_About this exercise_. Every entry should be returned unchanged, with the pictures omitted.

_Provided records_.

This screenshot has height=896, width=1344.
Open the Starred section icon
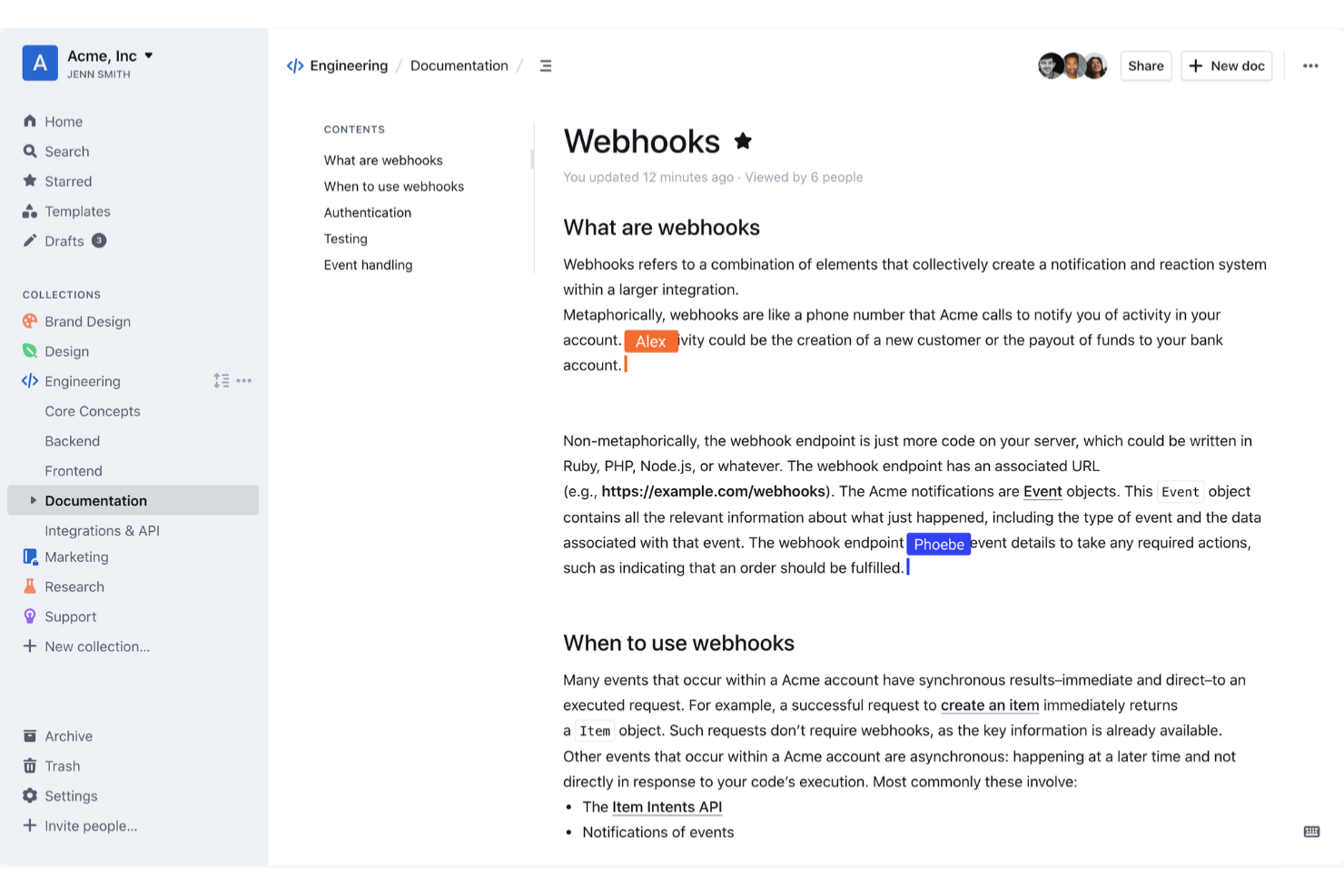click(x=30, y=181)
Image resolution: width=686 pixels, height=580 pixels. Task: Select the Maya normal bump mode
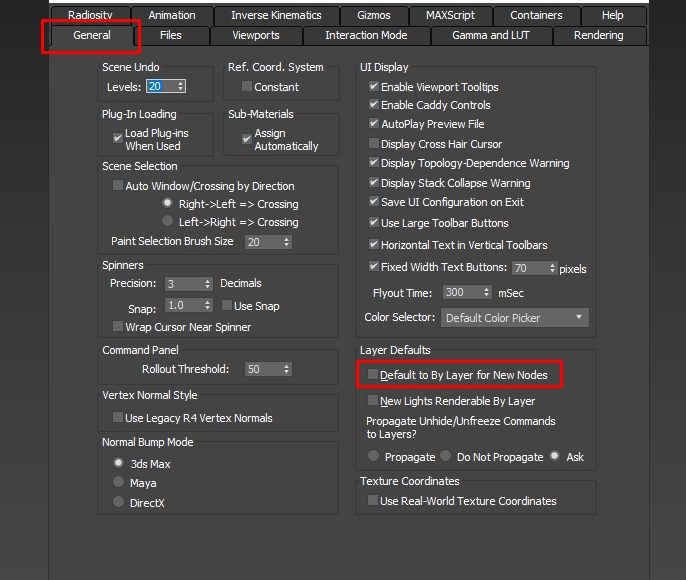tap(120, 483)
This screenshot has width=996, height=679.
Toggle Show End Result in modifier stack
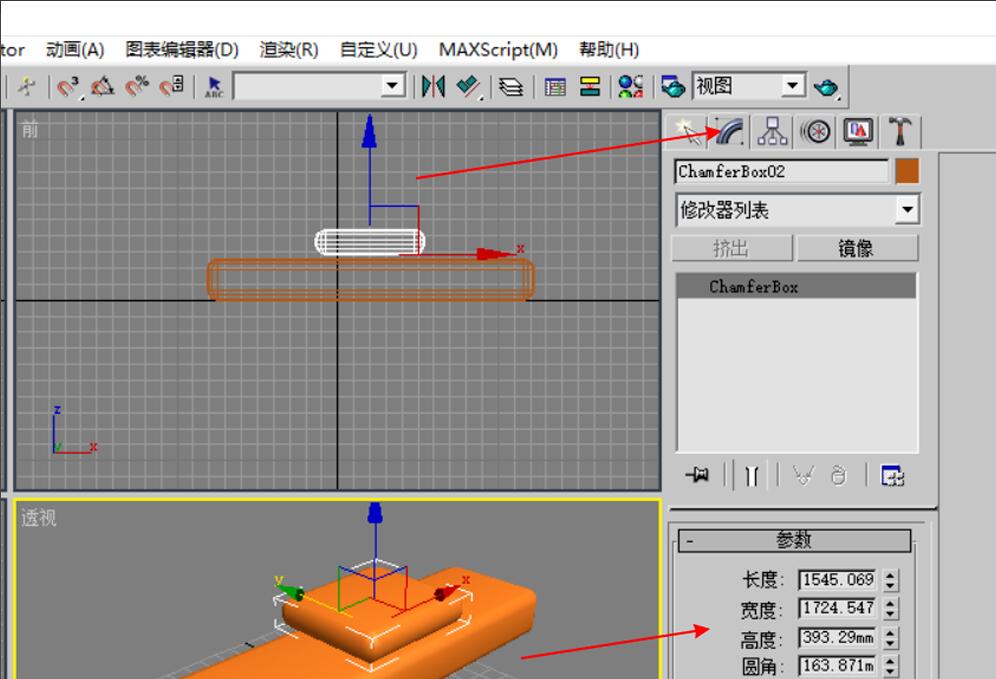(x=751, y=477)
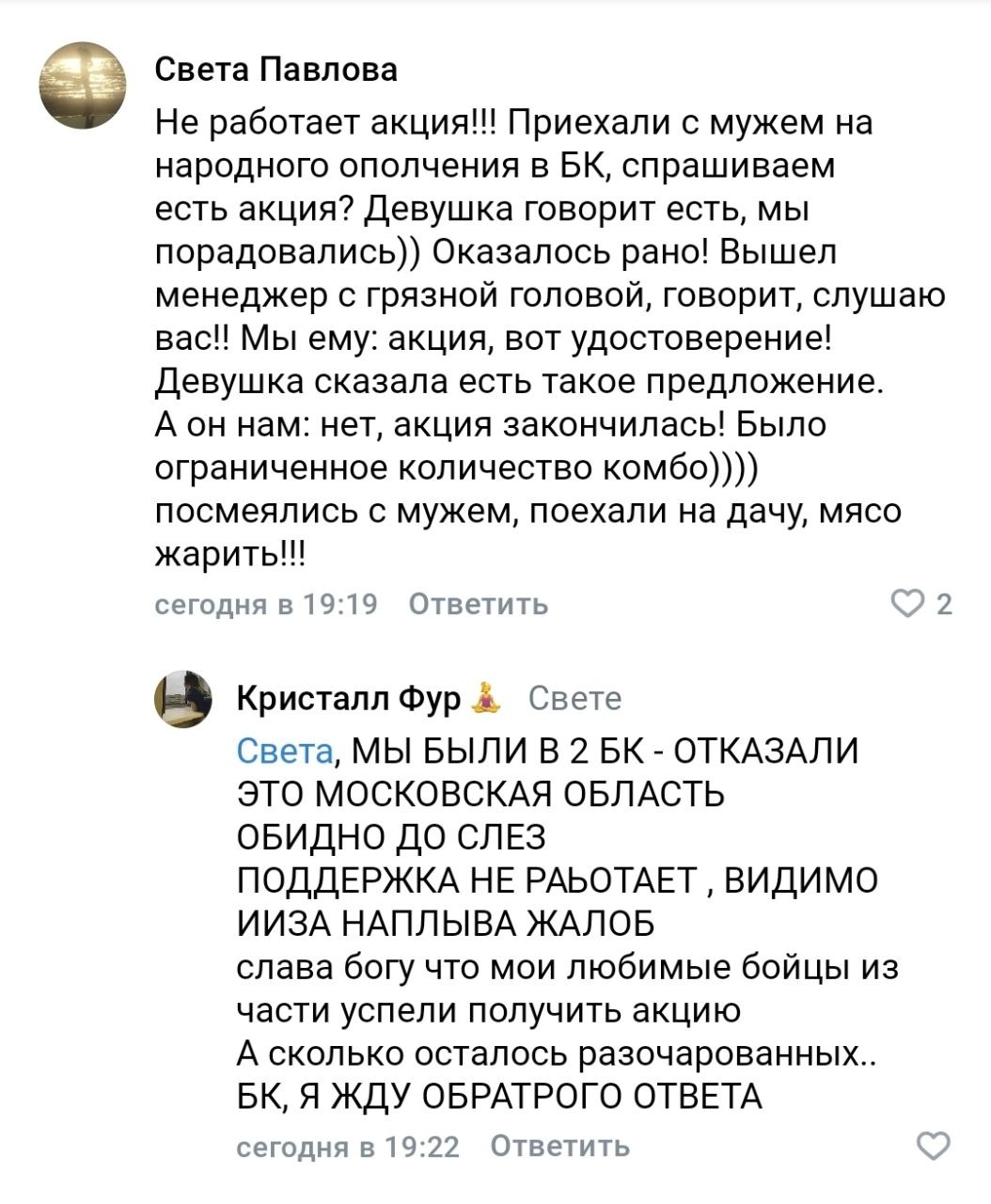Tap the line 'части успели получить акцию'
The width and height of the screenshot is (991, 1204).
tap(488, 1010)
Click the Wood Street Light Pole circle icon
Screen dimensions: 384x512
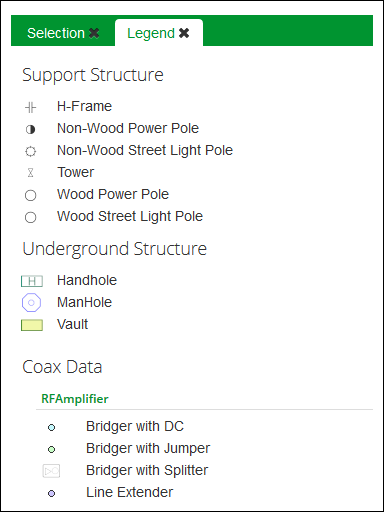tap(30, 217)
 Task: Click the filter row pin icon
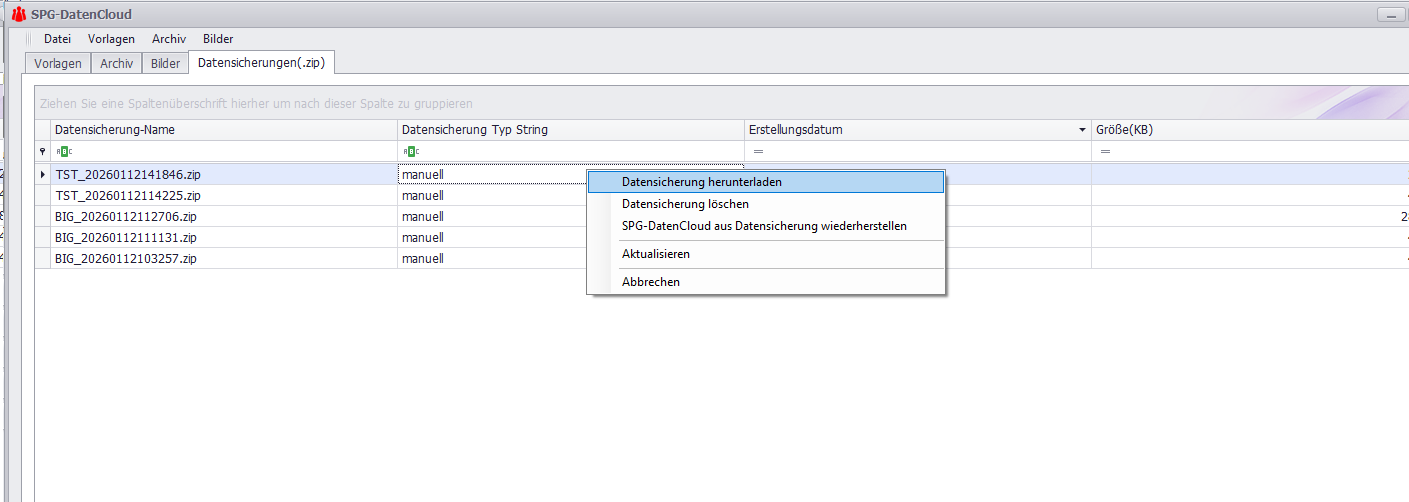42,152
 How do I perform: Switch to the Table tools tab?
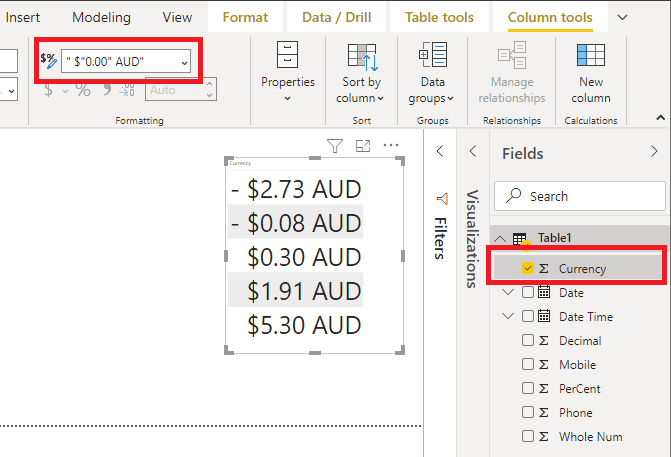click(x=439, y=17)
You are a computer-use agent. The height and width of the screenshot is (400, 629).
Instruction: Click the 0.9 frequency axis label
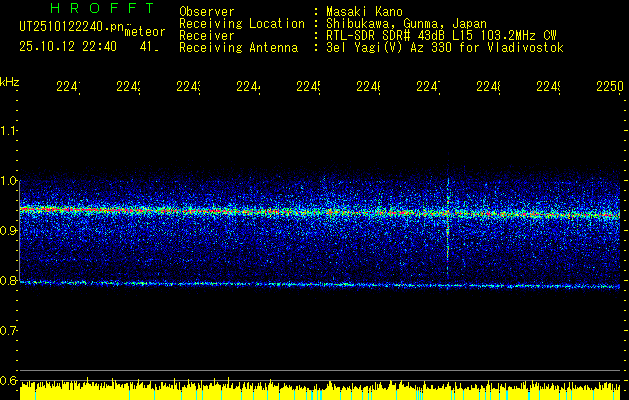pyautogui.click(x=10, y=231)
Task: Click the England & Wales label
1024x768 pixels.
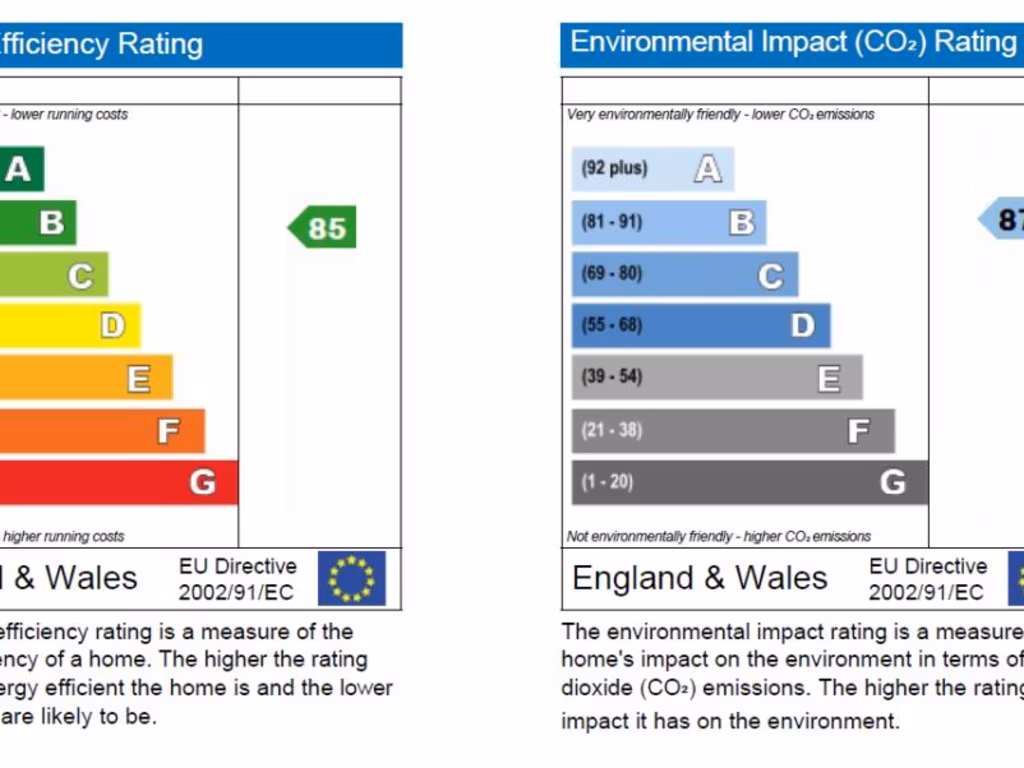Action: (700, 578)
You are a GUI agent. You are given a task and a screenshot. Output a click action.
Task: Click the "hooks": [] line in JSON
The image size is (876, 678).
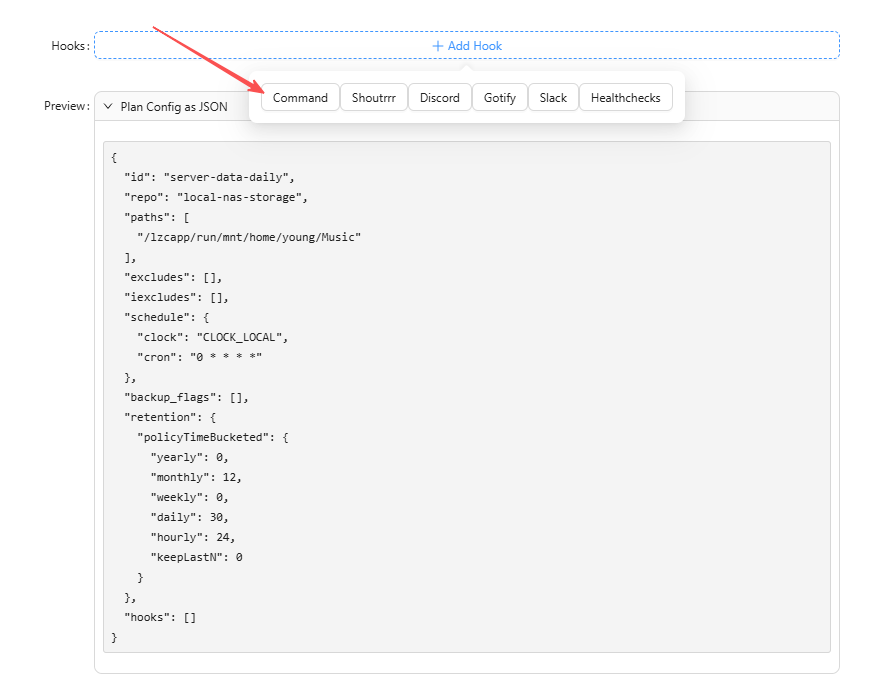coord(160,617)
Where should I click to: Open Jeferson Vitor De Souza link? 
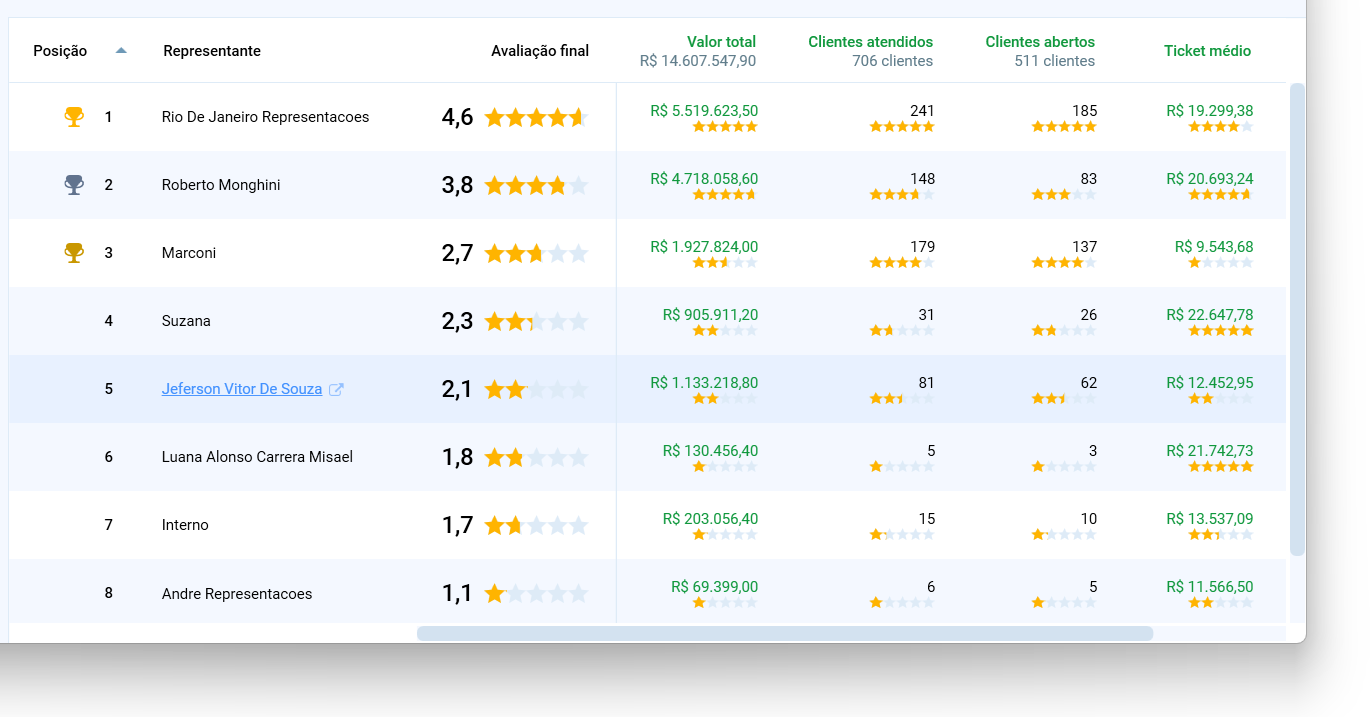[x=242, y=389]
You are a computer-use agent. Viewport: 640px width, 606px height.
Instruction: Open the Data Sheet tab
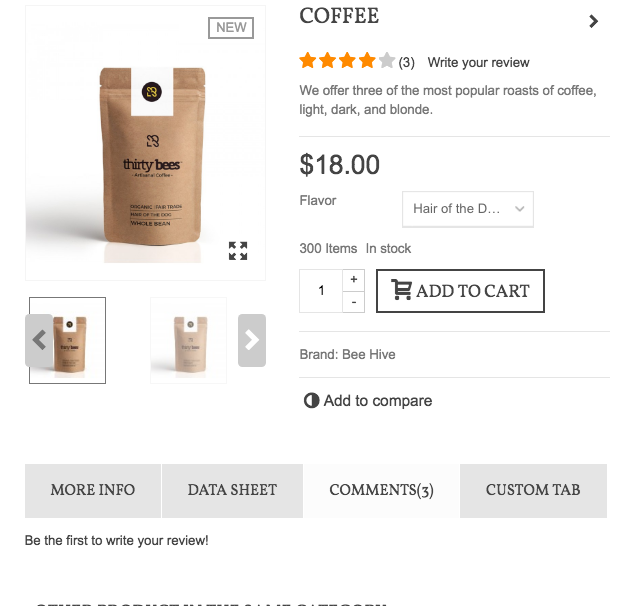tap(232, 491)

_Task answer_.
This screenshot has height=896, width=1344.
Open the Starred section icon
click(x=30, y=181)
Image resolution: width=686 pixels, height=580 pixels. Task: Select the Maya normal bump mode
tap(120, 483)
This screenshot has width=996, height=679.
Toggle Show End Result in modifier stack
(x=751, y=477)
Tap the line 'части успели получить акцию'
The width and height of the screenshot is (991, 1204).
tap(488, 1010)
Click the Wood Street Light Pole circle icon
Screen dimensions: 384x512
tap(30, 217)
 Task: Click the filter row pin icon
42,152
 How do I perform: Switch to the Table tools tab?
click(x=439, y=17)
You are a computer-use agent. The height and width of the screenshot is (400, 629).
Instruction: Click the 0.9 frequency axis label
pyautogui.click(x=10, y=231)
Task: Click the England & Wales label
1024x768 pixels.
Action: (700, 578)
You are a GUI agent. You are given a task and a screenshot. Output a click action.
Task: Click the "hooks": [] line in JSON
The image size is (876, 678).
coord(160,617)
Where should I click to: Open Jeferson Vitor De Souza link? 
[x=242, y=389]
You are a computer-use agent. Viewport: 640px width, 606px height.
Instruction: Open the Data Sheet tab
tap(232, 491)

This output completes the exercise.